---------- Supplied material ----------

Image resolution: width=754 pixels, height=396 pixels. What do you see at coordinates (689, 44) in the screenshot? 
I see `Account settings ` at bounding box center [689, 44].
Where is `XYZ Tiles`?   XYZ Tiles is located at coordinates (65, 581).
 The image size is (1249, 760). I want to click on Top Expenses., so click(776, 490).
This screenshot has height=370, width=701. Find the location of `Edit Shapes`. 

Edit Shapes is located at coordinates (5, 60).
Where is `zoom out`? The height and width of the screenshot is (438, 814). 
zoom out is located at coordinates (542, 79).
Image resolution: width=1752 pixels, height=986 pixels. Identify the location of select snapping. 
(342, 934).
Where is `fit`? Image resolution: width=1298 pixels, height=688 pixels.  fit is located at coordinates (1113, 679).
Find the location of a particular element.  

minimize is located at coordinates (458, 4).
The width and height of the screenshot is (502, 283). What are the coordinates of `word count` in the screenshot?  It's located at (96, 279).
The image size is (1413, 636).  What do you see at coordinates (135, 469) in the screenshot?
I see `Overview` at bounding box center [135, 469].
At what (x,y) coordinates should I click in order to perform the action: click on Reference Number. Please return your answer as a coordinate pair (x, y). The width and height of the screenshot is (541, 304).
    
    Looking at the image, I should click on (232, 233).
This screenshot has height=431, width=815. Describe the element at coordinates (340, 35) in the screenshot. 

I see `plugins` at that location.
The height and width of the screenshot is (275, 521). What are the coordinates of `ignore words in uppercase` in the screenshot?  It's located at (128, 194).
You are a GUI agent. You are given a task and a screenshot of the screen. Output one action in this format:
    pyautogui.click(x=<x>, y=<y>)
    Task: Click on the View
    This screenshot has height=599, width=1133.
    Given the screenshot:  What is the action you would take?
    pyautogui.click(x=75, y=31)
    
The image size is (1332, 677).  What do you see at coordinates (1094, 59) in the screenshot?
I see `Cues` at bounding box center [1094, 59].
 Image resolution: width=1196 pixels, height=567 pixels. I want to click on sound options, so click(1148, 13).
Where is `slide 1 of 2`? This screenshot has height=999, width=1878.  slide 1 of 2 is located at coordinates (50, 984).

----------

**Work to complete**
Output the rows above as a JSON list of strings, one string per line and no strings for blank lines.

**Task solution**
[
  "Image resolution: width=754 pixels, height=396 pixels. What do you see at coordinates (689, 44) in the screenshot? ",
  "I see `Account settings ` at bounding box center [689, 44].",
  "Where is `XYZ Tiles`?   XYZ Tiles is located at coordinates (65, 581).",
  " The image size is (1249, 760). I want to click on Top Expenses., so click(776, 490).",
  "This screenshot has height=370, width=701. Find the location of `Edit Shapes`. ",
  "Edit Shapes is located at coordinates (5, 60).",
  "Where is `zoom out`? The height and width of the screenshot is (438, 814). ",
  "zoom out is located at coordinates (542, 79).",
  "Image resolution: width=1752 pixels, height=986 pixels. Identify the location of select snapping. ",
  "(342, 934).",
  "Where is `fit`? Image resolution: width=1298 pixels, height=688 pixels.  fit is located at coordinates (1113, 679).",
  "Find the location of a particular element.  ",
  "minimize is located at coordinates (458, 4).",
  "The width and height of the screenshot is (502, 283). What are the coordinates of `word count` in the screenshot?  It's located at (96, 279).",
  "The image size is (1413, 636).  What do you see at coordinates (135, 469) in the screenshot?",
  "I see `Overview` at bounding box center [135, 469].",
  "At what (x,y) coordinates should I click in order to perform the action: click on Reference Number. Please return your answer as a coordinate pair (x, y). The width and height of the screenshot is (541, 304).",
  "    Looking at the image, I should click on (232, 233).",
  "This screenshot has height=431, width=815. Describe the element at coordinates (340, 35) in the screenshot. ",
  "I see `plugins` at that location.",
  "The height and width of the screenshot is (275, 521). What are the coordinates of `ignore words in uppercase` in the screenshot?  It's located at (128, 194).",
  "You are a GUI agent. You are given a task and a screenshot of the screen. Output one action in this format:",
  "    pyautogui.click(x=<x>, y=<y>)",
  "    Task: Click on the View",
  "    This screenshot has height=599, width=1133.",
  "    Given the screenshot:  What is the action you would take?",
  "    pyautogui.click(x=75, y=31)",
  "The image size is (1332, 677).  What do you see at coordinates (1094, 59) in the screenshot?",
  "I see `Cues` at bounding box center [1094, 59].",
  " Image resolution: width=1196 pixels, height=567 pixels. I want to click on sound options, so click(1148, 13).",
  "Where is `slide 1 of 2`? This screenshot has height=999, width=1878.  slide 1 of 2 is located at coordinates (50, 984)."
]